= European Top 100 Albums =

European music chart, 1984–2010

The European Top 100 Albums chart was the European adaptation of the Billboard 200 albums chart. It ran from March 1984 until December 2010. Also commonly referred to as Eurochart Top 100 Albums, the chart showcased the sales of an act in 19 European countries based on IFPI data.

It was compiled by Music & Media. Billboard became Music & Media's financial partner in 1985 and later owned the magazine. When Music & Media closed in August 2003, Billboard continued to compile the European Top 100 Albums.

The European Top 100 combined album sales (both retail and digital) of new and older albums. The methodology was different from the US Billboard 200, where albums would only be allowed to chart if they weren't 18 months old.
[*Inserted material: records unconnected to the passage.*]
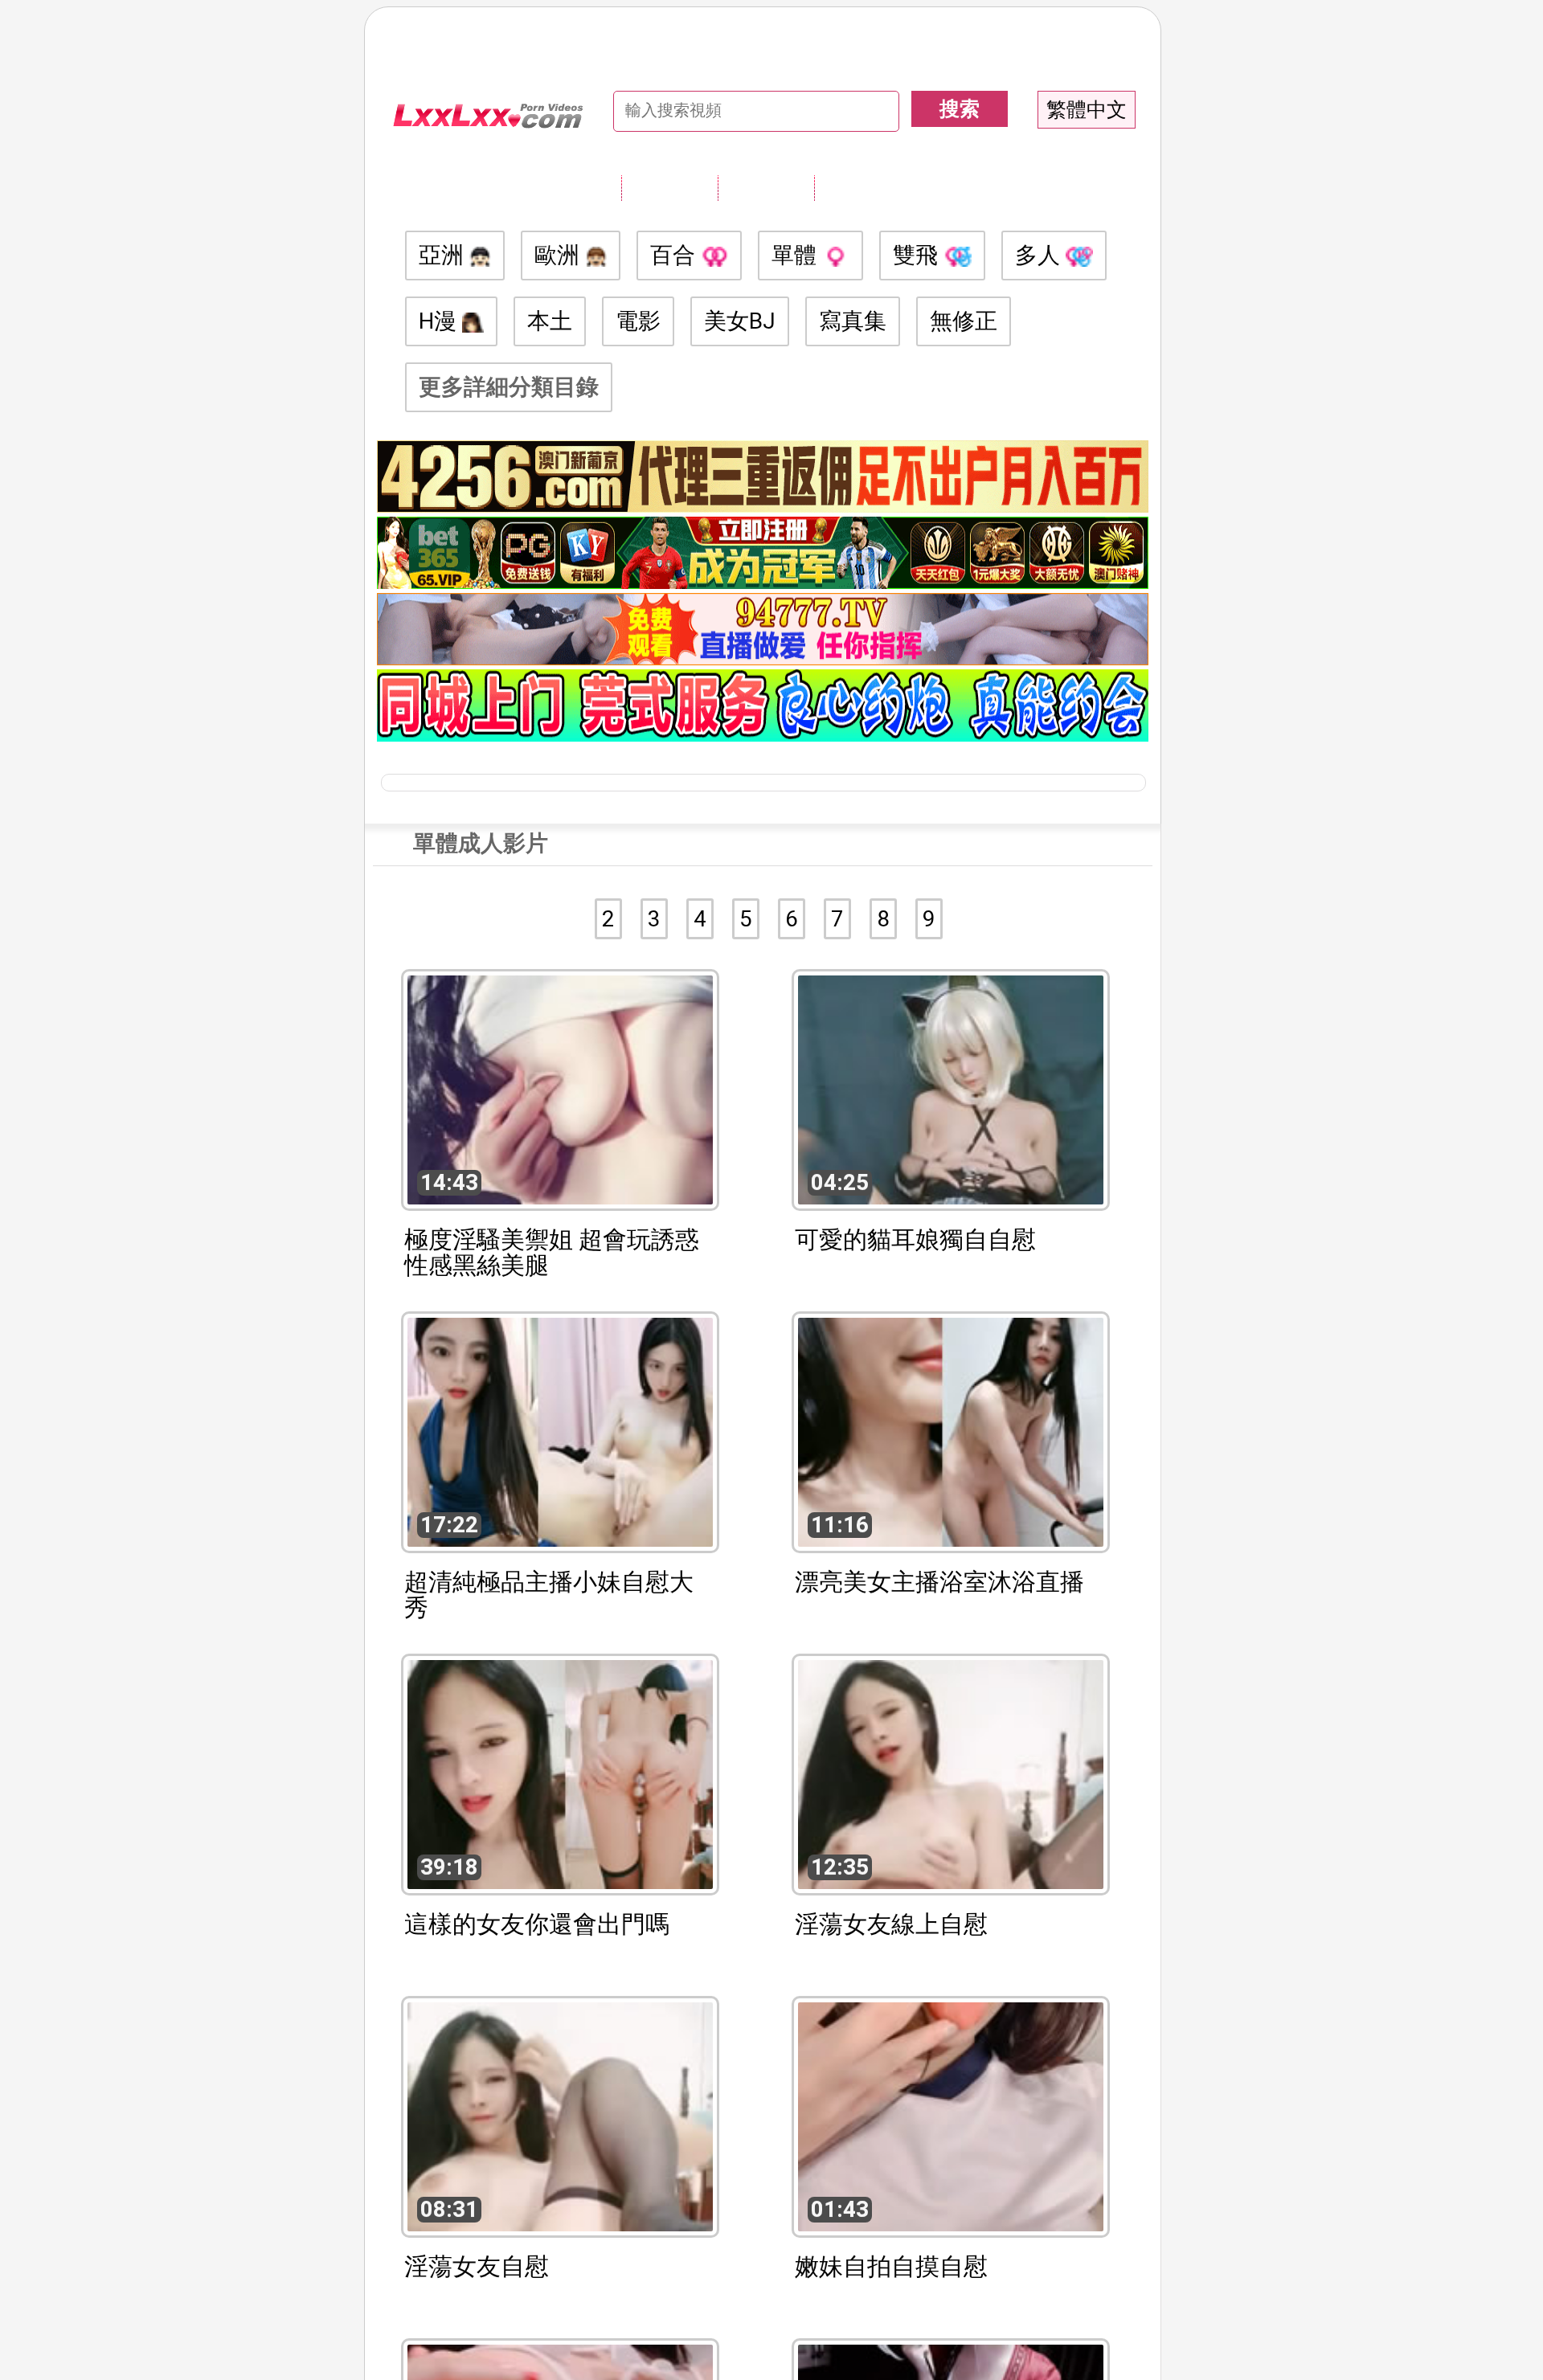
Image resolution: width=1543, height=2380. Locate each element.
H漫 (440, 321)
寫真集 (852, 321)
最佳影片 (862, 187)
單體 (797, 255)
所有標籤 (669, 187)
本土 (549, 321)
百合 (675, 255)
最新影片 (766, 187)
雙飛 (918, 255)
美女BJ (740, 321)
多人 (1040, 255)
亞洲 (444, 255)
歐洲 (559, 255)
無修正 (963, 321)
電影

If an album older than 18 months had enough sales to enter the 200 chart after having already dropped out of the 100th position, it would chart on The U.S. Billboard Catalog Albums. Later Billboard reviewed the criteria and decided the older albums would also be allowed to chart in the 200, as it should show what's being sold.

The chart update and issue dating followed the rules of the Billboard 200: sales tracking week began on Monday and ended on Sunday. A new chart was published the following Thursday with an issue date of the following Saturday.

The first Eurochart number one album was Thriller by Michael Jackson. The final chart was published on 11 December 2010, following the news of Billboard closing their London office and letting their UK-based staff go. The album with the longest stay at number one was Madonna's True Blue, with 34 weeks. The last number one album on the chart was Progress by Take That.